Forrester criticized Palo Alto Networks for not supporting a broader set of OT devices and for lacking a comprehensive compliance workflow and corresponding dashboard that would show overall compliance posture to regulations. Oswal acknowledged these critiques and said Palo Alto Networks will address support for legacy OT devices and compliance needs based on customer input.
"Our job is to ensure that customers can get IoT and OT security easily," Oswal said. "They don't need to have additional sensors or point products installed. They get full visibility accurately on all devices in their infrastructure, and we are constantly improving device coverage."
Cisco's OT Security Bets, Splunk Buy Drive More Visibility
Over the past year, Cisco has focused on unifying security information across IT and OT environments to improve visibility and automate decision-making processes, said Vice President of Product Management and Design Karin Shopen. One investment includes using Splunk to analyze network behavior and provide detailed information on specific assets, which helps with identifying abnormalities and responding to threats.
Cisco can integrate sensors within existing products, allowing for better protection given the proximity of the sensor to the protected asset and nixing the need for additional firewalls, according to Shopen.

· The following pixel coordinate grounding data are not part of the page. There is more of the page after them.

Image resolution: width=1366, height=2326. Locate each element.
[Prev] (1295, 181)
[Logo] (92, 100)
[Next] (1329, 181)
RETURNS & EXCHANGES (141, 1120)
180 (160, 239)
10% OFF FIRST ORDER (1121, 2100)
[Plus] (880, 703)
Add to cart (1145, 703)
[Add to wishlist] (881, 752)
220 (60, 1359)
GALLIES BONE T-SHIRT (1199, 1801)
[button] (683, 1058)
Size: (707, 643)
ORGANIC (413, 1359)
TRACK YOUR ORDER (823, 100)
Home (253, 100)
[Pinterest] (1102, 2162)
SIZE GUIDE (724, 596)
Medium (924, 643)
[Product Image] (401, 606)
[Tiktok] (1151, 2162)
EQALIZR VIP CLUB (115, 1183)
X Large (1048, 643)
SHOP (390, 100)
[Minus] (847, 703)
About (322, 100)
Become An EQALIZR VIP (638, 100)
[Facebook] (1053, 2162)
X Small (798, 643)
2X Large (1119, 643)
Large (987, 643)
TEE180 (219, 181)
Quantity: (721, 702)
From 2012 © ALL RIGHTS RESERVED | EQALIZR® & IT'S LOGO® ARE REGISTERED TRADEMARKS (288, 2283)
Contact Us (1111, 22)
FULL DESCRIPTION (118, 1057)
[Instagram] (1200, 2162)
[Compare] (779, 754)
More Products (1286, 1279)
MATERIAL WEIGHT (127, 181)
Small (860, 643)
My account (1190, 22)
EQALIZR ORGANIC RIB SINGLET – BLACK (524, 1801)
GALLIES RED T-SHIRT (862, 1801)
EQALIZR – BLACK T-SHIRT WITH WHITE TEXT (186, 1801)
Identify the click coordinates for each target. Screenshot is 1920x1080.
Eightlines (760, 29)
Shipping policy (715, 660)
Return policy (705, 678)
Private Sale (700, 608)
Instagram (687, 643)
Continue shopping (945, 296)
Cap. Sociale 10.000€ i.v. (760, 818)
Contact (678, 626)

She said Cisco sets itself apart through its adherence to the Purdue model, its approach to unifying security information across IT and OT environments, and its purchase of Splunk for more data visibility and automation (see: What Cisco's Purchase of Splunk Means for Cybersecurity, AI).
"Our investment in order to deliver that type of visibility, with the ability to automate decisions, was critical for us, and it's really important for moving IT and OT forward," Shopen told Information Security Media Group. "We keep enhancing our ability to provide information from segmentation and to allow the correct segmentation as far as the remediation process."
Forrester chided Cisco for a loose cloud integration between its IT and OT domain and for lacking native regulatory compliance tracking, scoring, reporting and workflow capabilities. Shopen acknowledged this critique and said Cisco is committed to enhancing these capabilities to ensure the company can deliver comprehensive compliance tracking across both IT and OT environments.
"We're seeing more and more of the market looking for unification of security information in order to make central decisions and retrace their steps," Shopen said.